Ford Genk : reprise du travail le 13 novembre

Au terme d’une réunion avec la direction de l’usine automobile limbourgeoise - qui fermera ses portes au plus tard en 2014 -, les syndicats ont accepté de reprendre la production le mardi 13 novembre prochain. Les portes de l’entreprise resteront néanmoins bloquées par le personnel, afin que les voitures assemblées ne puissent pas quitter les lieux.

A la demande de la direction locale du constructeur automobile américain, les syndicats de Ford Genk ont consulté leur base sur un éventuel redémarrage de l’usine le 13 novembre. Actuellement en chômage économique, l’usine devait en principe encore tourner 8 jours cette année, mais tous les membres du personnel n’étaient pas d’accord à ce sujet.

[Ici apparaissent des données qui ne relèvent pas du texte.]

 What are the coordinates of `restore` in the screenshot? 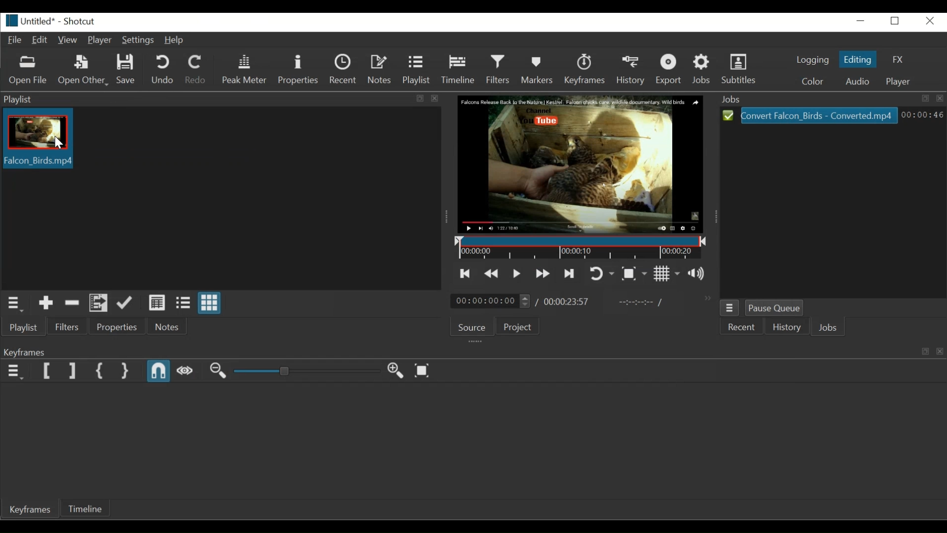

« Les avis sont partagés. Certains ne veulent plus jamais assembler une Ford et préfèrent encore faire grève huit jours, alors que d’autres préfèrent recevoir un salaire et veulent garder sous la main, comme « butin », les voitures produites », indiquait ce mercredi Ronny Champagne de la FGTB Métal.

A l’approche des fêtes de fin d’années et des dépenses qu’elles entraînent, une majorité du personnel a finalement accepté de reprendre le travail le 13 novembre. Il perdra ainsi moins de revenus. Les syndicats y ont donc donné leur accord, ce mercredi, lors d’une réunion avec la direction locale de Ford. Mais selon le syndicat libéral, il n’est pas encore certain que la reprise de la production sera possible du point de vue technique d’ici moins de deux semaines.

Pour qu’un redémarrage soit possible le mardi 13 novembre, il faudrait en effet que certains préparatifs soient entamés au plus tard lundi prochain. « Nous ne nous mettons pas la pression et apporteront une réponse à la direction avant ce délai », précisait Ronny Champagne.

Suite à l’annonce par la direction européenne de Ford de son intention de fermer l’usine de Genk d’ici un an et demi, les syndicats ont l’intention de ne pas laisser sortir de l’implantation les voitures qui seront produites cette année encore, afin de les utiliser comme moyen de pression lors des négociations sociales.